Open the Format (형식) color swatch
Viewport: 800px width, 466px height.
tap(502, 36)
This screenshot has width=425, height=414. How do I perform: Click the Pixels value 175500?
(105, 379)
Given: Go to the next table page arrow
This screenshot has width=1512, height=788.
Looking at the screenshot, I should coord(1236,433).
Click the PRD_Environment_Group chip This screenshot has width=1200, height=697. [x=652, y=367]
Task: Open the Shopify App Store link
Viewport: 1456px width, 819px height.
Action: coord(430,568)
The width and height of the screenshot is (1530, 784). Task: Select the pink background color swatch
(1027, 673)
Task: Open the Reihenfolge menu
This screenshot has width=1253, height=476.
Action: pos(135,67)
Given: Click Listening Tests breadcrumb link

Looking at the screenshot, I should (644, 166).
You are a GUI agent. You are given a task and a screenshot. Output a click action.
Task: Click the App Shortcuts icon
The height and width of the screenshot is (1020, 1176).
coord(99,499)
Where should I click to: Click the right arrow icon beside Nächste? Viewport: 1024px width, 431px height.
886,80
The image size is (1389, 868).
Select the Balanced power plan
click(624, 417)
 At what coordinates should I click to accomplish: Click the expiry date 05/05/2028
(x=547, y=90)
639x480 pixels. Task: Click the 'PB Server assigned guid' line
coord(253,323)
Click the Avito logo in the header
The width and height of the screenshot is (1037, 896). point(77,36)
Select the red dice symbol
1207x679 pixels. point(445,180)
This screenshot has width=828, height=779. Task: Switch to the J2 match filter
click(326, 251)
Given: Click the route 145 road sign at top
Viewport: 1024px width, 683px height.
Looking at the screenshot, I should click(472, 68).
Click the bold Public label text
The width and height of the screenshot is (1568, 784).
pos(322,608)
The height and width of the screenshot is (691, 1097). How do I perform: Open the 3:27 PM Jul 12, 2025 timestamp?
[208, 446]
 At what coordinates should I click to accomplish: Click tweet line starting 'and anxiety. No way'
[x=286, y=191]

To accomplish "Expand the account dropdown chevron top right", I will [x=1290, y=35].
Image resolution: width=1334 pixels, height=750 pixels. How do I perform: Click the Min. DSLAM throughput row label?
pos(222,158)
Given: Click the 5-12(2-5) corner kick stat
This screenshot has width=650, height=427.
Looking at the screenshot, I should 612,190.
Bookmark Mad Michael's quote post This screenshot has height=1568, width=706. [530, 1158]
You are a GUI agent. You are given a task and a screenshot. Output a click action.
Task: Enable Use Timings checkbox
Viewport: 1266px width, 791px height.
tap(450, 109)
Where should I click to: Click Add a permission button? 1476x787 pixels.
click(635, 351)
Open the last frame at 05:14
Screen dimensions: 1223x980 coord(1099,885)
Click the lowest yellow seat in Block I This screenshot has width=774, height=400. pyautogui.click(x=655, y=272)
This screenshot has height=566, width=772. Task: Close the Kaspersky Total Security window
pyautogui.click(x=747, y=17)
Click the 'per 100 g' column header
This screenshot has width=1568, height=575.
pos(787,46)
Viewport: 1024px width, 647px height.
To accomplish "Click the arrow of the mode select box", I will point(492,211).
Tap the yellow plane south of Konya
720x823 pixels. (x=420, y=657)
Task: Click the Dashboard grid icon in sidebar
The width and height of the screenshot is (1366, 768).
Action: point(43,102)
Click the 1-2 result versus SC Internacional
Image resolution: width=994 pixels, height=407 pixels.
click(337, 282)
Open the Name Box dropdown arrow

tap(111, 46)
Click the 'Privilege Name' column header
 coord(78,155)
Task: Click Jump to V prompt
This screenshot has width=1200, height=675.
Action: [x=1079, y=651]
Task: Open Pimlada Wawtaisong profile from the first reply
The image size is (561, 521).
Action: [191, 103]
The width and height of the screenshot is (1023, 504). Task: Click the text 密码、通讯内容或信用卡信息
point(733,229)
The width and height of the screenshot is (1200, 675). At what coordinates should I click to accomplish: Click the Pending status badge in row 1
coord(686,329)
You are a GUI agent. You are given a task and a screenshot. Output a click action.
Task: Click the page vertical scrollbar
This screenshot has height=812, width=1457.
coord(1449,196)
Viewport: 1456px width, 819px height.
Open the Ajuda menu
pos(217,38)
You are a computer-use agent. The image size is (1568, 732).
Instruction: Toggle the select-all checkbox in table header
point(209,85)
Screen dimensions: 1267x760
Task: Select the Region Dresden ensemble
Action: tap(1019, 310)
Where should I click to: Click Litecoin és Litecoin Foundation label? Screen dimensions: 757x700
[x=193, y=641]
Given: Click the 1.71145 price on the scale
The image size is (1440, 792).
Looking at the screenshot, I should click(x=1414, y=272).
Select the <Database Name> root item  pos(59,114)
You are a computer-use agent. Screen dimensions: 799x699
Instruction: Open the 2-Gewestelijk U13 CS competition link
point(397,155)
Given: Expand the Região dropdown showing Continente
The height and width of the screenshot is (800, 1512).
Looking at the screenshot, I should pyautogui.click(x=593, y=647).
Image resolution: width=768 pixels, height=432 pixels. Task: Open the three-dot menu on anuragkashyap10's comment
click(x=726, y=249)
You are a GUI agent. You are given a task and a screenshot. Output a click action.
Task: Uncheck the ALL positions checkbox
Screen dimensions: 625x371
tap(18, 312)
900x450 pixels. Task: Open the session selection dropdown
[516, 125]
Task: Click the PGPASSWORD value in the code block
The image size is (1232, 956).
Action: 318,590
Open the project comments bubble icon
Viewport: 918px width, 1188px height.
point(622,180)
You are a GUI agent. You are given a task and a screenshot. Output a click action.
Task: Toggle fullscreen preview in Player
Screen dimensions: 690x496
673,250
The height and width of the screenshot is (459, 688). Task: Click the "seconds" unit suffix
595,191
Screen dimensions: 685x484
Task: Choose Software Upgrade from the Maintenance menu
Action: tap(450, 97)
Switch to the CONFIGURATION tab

────────────────────

# TASK BRIEF:
If a line above holds the string "page", copy it out.

# SOLUTION TO THIS PROBLEM:
Given: Go to the next table page arrow
Task: Click the page vertical scrollbar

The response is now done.